Effective lattice Hamiltonian for monolayer tin disulphide: tailoring electronic structure with electric and magnetic fields

TL;DR

This paper develops an effective lattice Hamiltonian for monolayer tin disulphide, enabling accurate modeling of its electronic structure and responses to electric and magnetic fields, facilitating future research and device design.

Contribution

The paper introduces a new tight-binding model based on six hybrid orbitals that accurately reproduces the electronic properties of ML-SnS2 and can incorporate external electric and magnetic fields.

Findings

Good agreement with density functional theory calculations.

Model captures Landau levels under magnetic fields.
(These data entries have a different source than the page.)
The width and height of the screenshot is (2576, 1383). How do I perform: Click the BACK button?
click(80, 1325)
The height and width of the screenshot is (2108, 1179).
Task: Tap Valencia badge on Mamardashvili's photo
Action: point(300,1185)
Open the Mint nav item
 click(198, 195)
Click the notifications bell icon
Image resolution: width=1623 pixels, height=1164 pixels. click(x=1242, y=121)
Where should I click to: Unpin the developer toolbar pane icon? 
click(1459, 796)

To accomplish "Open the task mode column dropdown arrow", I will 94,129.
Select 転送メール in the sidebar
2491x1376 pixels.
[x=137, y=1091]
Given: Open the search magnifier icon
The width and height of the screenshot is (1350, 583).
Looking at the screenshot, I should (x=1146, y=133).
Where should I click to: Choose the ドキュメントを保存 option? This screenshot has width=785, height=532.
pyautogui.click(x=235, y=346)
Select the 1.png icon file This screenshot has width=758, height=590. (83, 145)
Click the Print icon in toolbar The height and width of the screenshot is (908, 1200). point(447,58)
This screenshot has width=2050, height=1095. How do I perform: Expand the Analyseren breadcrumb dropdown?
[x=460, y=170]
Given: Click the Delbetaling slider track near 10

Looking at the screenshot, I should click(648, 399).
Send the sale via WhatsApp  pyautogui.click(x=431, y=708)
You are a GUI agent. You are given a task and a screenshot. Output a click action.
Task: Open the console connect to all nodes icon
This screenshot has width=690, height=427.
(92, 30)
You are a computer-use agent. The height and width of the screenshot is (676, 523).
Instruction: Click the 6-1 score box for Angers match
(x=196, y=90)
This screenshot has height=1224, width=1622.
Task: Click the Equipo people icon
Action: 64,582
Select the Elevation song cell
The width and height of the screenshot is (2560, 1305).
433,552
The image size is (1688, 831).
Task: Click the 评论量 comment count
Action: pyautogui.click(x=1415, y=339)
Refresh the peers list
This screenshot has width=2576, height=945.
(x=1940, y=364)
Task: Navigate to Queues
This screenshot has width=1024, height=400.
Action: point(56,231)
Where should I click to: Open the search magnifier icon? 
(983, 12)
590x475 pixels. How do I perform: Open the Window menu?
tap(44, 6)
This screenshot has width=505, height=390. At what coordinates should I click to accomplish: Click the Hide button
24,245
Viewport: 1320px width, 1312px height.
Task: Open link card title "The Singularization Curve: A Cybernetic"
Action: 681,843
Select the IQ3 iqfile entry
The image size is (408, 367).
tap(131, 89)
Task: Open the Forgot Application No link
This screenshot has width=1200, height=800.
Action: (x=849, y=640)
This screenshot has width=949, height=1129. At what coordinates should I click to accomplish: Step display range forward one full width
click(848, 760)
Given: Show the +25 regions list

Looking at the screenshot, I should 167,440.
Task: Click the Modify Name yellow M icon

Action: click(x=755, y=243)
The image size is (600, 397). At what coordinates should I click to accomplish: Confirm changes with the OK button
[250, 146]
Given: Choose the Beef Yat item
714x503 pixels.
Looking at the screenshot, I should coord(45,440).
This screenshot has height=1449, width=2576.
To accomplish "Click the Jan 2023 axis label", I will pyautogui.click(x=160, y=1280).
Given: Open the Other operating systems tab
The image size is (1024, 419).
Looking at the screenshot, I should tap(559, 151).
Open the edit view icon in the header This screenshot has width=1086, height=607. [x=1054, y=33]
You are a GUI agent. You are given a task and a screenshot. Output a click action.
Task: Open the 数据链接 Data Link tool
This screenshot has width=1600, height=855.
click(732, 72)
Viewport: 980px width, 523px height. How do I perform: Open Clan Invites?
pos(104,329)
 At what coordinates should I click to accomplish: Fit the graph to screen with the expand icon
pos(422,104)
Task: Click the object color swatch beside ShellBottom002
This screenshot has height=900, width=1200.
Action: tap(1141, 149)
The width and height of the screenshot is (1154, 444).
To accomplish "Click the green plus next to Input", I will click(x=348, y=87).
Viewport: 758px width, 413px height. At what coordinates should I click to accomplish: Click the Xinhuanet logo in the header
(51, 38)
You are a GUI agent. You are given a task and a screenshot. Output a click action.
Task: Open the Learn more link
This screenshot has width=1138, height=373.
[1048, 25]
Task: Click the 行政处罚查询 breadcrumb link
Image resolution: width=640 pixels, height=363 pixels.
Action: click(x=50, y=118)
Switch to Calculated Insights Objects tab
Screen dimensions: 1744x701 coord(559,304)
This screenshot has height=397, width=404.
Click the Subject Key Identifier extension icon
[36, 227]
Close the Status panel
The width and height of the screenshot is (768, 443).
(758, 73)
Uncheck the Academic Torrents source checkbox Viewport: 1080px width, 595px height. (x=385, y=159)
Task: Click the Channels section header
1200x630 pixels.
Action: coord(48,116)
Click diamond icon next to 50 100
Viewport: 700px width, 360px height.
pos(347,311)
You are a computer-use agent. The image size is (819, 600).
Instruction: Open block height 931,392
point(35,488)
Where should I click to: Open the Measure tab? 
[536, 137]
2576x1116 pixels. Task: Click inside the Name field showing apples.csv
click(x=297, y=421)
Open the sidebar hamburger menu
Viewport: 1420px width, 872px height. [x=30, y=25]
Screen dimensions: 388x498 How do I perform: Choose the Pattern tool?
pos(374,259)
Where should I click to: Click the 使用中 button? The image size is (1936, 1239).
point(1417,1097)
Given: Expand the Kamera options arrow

Electric field effects are effectively modeled.

Abstract

The electronic properties of monolayer tin dulsulphide (ML-SnS2), a recently synthesized metal dichalcogenide, are studied by a combination of first-principles calculations and tight-binding (TB) approximation. An effective lattice Hamiltonian based on six hybrid sp-like orbitals with trigonal rotation symmetry are proposed to calculate the band structure and density of states for ML-SnS2, which demonstrates good quantitative agreement with relativistic density functional theory calculations in a wide energy range. We show that the proposed TB model can be easily applied to the case of an external electric field, yielding results consistent with those obtained from full Hamiltonian results. In the presence of a perpendicular magnetic field, highly degenerate equidistant Landau levels are obtained, showing typical two-dimensional electron gas behavior. Thus, the proposed TB model provides a simple new way in describing novel properties in ML-SnS2.